Activity.
In the data that follows, find the line containing "This screenshot has height=1568, width=706."; then quote that line and every line after it, exactly, through the last one.

Collected data entries:
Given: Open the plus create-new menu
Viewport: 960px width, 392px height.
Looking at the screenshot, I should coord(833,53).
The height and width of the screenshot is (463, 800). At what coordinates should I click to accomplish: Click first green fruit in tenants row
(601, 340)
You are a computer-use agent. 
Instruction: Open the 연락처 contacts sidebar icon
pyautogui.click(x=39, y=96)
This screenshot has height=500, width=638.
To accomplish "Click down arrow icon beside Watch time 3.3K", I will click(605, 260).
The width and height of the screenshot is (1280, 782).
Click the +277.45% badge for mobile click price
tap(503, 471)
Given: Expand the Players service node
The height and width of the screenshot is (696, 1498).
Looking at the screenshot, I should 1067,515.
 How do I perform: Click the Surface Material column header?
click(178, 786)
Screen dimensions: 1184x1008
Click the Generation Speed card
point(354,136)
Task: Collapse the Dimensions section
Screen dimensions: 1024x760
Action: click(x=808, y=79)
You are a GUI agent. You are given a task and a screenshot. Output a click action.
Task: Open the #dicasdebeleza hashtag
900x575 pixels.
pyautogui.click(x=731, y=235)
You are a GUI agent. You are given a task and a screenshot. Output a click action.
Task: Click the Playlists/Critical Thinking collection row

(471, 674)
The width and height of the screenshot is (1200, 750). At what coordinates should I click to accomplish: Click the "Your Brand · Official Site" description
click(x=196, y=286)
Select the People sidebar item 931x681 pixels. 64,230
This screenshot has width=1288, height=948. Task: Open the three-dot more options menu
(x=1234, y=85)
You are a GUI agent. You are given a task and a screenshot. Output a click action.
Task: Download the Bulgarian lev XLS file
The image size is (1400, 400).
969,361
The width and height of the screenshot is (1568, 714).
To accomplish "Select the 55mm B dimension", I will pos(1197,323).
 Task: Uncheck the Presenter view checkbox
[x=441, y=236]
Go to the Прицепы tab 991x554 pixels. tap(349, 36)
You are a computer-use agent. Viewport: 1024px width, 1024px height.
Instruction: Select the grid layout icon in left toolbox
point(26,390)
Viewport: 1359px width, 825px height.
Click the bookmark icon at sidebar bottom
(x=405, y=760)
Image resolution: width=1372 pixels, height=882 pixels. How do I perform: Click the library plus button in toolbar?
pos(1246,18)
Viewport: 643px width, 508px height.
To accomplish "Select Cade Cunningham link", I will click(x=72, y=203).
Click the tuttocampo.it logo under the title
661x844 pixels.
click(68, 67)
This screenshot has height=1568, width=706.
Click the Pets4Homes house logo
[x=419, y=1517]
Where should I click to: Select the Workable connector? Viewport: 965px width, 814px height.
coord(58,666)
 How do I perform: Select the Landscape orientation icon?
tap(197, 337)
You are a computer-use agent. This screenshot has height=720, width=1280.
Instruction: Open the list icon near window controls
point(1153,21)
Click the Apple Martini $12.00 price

Answer.
This screenshot has height=1568, width=706.
Click the Pets4Homes house logo
[x=419, y=1517]
Where should I click to: Select the Workable connector? Viewport: 965px width, 814px height.
coord(58,666)
 How do I perform: Select the Landscape orientation icon?
tap(197, 337)
You are a computer-use agent. This screenshot has height=720, width=1280.
Instruction: Open the list icon near window controls
point(1153,21)
Click the Apple Martini $12.00 price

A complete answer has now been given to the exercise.